Protein extraction and Western blot assay
Pancreata (normal+PanINs+PDAC) harvested from mice fed diets with or without DFMO, or MiaPaCa 2 cells treated with or without DFMO in the presence or absence of spermidine (polyamine), were homogenized and lysed in ice-cold lysis buffer. After a brief vortexing, the lysates were collected by centrifugation at 12,000 × g for 15 minutes at 4°C, and protein concentrations were measured with the Bio-Rad Protein Assay reagent. An aliquot (50 μg protein/lane) of the total protein was separated with 10% sodium dodecyl sulfate-polyacrylamide gel electrophoresis (SDS-PAGE) and transferred to nitrocellulose membranes. After blocking with 5% milk powder, membranes were probed for expression of ODC, c-myc, p21, and α-tubulin in hybridizing solution [1:500, in Tris-buffered saline (TBS)-Tween 20 solution] using the respective primary antibodies and then probed with the appropriate horseradish peroxidase (HRP)–conjugated secondary antibodies. Detection was performed using the SuperSignal West Pico Chemiluminescence procedure (Pierce). All Western blot experiments were repeated two times. ImageJ software was used for quantification of the blots.
The data are presented as mean ± SE. Differences in body weights were analyzed by ANOVA. Statistical differences between control and treated groups were evaluated using the Fisher exact test for PDAC incidence and unpaired t test with Welch correction was used for PanINs and PDAC lesions. Differences between groups are considered significant at P < 0.05.

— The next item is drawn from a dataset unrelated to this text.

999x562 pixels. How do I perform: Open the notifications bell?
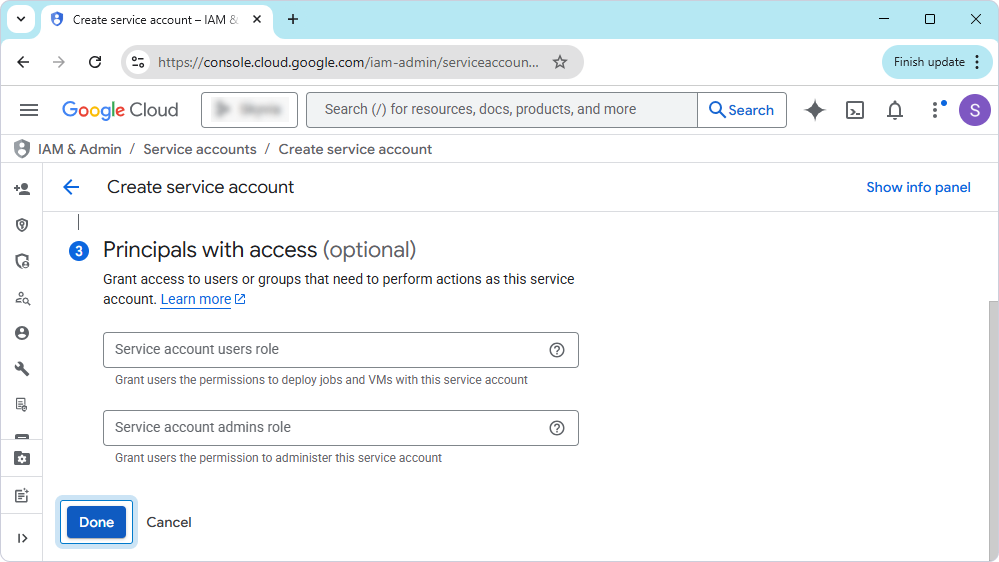click(x=895, y=110)
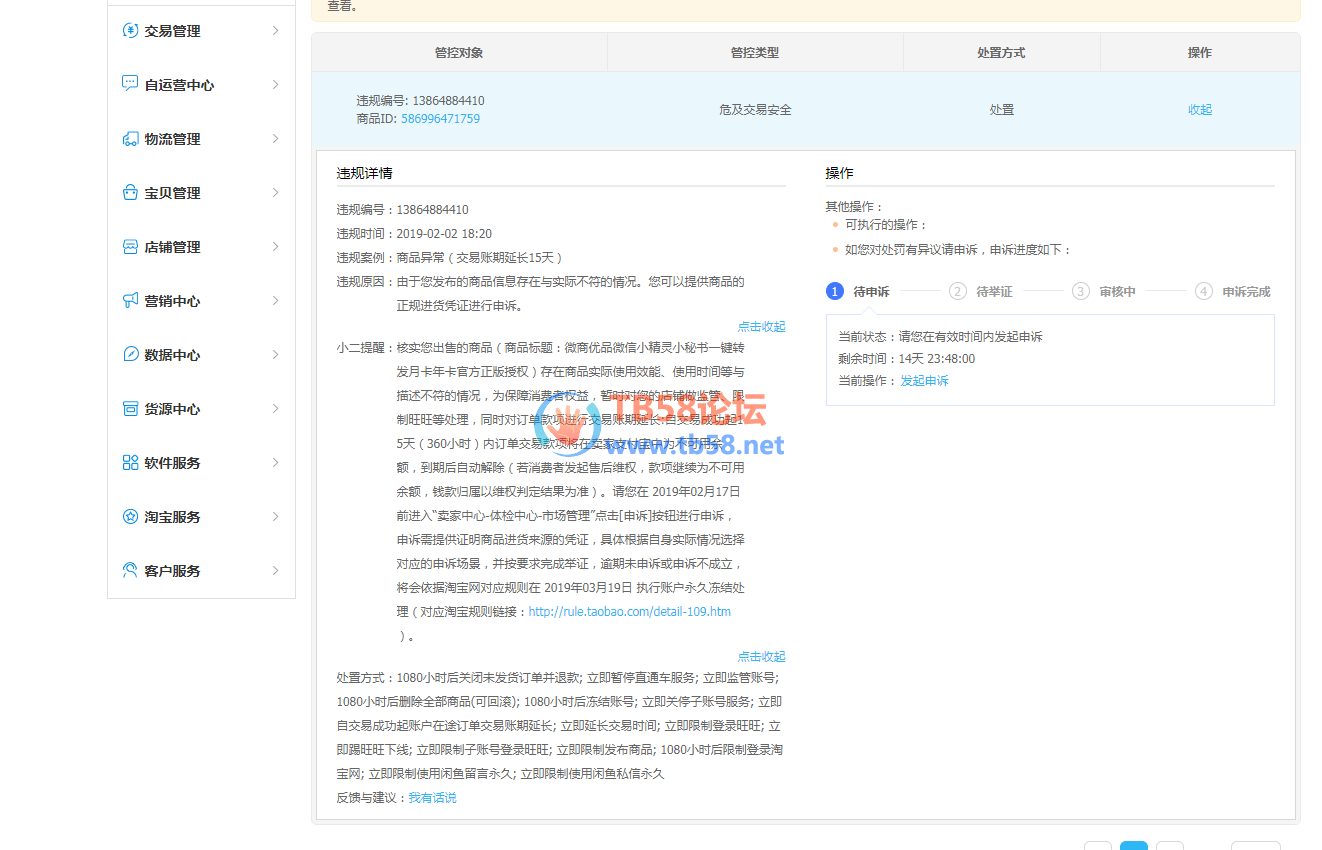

Activation of the ODC pathway during progression of pancreatic cancer
p48Cre/+-LSL-KrasG12D/+ and wild-type mice were analyzed for the expression of ODC pathway components (Fig. 1A–F). ODC catalyzes the first step in the polyamine biosynthetic pathway, the decarboxylation of ornithine to putrescine. ODC is modulated by other important components of this pathway, such as Arg1, Oat, Oaz, and Sat1; and its activation can lead to tumor promotion and progression (Fig. 1G). As the mice aged from 2 to 6 to 10 months, we observed a significant increase in the ODC activity (Fig. 1A). ODC activity was >2-fold elevated in the pancreas of 10-month-old GEM mice compared with control pancreas (Fig. 1A). Similarly, other important ODC-regulating enzymes were modulated in the tumors compared with normal pancreas as determined by quantitative real-time PCR (Fig. 1B–F). The ODC-inhibitory enzyme Oaz and the polyamine-degrading enzyme Sat1 were downregulated significantly in the pancreatic tumors compared with normal pancreas. The Arg and Oat required for increased ODC were increased in the tumors.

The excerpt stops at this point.